The tendinous insertion of peroneus brevis can be injured following an inversion or supination injury resulting in a tendon sprain. During an ankle sprain, the peroneus brevis can be torn, presenting as persistent swelling along the lateral aspect of the ankle at the peroneal tendon sheath. Supination-adduction (SAD) injuries to the ankle often involve damage to the lateral ligaments of the ankle, fracture of the distal fibula, and possibly an injury to the peroneal tendons and peroneal retinacula. Occasionally, the base of the fifth metatarsal is also fractured in a lateral ankle sprain, and the peroneus brevis tendon may pull on and detach the bone at the metaphyseal-diaphyseal junction, which is called a Jones fracture. This can occur as either an avulsion or oblique/spiral type fracture. Additionally, a strike to the lateral aspect of the foot can result in a laceration of the peroneal brevis tendon.

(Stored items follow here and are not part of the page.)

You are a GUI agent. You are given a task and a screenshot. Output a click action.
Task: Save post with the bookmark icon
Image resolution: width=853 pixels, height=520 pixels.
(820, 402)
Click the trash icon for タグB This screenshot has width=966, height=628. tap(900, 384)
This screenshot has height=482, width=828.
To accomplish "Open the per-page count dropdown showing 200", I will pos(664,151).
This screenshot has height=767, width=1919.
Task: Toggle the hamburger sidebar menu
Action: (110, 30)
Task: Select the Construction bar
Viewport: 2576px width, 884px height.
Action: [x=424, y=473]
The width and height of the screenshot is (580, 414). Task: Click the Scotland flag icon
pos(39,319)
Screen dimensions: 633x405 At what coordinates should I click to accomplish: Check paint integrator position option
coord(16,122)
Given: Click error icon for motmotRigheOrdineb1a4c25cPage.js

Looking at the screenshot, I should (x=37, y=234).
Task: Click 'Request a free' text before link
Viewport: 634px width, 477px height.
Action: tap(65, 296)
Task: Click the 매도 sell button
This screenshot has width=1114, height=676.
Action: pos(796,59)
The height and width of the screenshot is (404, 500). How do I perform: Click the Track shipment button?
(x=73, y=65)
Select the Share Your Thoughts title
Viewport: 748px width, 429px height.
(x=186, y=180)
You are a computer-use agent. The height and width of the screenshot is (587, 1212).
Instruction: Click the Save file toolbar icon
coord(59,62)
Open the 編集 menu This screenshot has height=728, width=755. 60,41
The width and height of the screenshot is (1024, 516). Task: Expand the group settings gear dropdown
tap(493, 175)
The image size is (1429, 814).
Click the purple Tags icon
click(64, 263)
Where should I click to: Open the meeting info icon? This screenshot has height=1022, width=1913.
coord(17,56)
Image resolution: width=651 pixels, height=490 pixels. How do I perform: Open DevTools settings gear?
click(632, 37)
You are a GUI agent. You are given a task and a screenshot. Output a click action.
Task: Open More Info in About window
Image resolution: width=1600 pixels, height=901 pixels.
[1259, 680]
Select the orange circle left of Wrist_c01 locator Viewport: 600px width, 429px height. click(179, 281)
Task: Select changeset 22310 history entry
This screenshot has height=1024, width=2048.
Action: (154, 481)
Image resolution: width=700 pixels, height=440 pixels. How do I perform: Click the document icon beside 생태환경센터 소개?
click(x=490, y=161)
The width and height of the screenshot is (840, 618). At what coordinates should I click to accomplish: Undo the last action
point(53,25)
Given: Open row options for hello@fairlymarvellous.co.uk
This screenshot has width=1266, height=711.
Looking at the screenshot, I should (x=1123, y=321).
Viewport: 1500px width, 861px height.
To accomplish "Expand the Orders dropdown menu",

There is a groove in the posterior aspect of the distal fibula is where the tendon of the peroneus brevis muscle sits with the tendon of the peroneus longus behind it. The groove is variable depth and, in some instances, is shallow, which is the reason that the peroneal tendons are the most commonly dislocated tendons in the ankle. Another cause for tendon dislocation is the peroneus brevis tendon rubbing on the fibula and causing an inflammatory periosteal reaction and bony proliferation, which can cause chronic subluxation or displacement of the peroneal tendons. A longitudinal (vertically oriented) split of the peroneus tendon can also occur with subluxation. A low-lying or inferiorly positioned peroneus brevis muscle belly can cause tendon problems and lead to instability, dislocation, tendonitis, or tendon tears as well.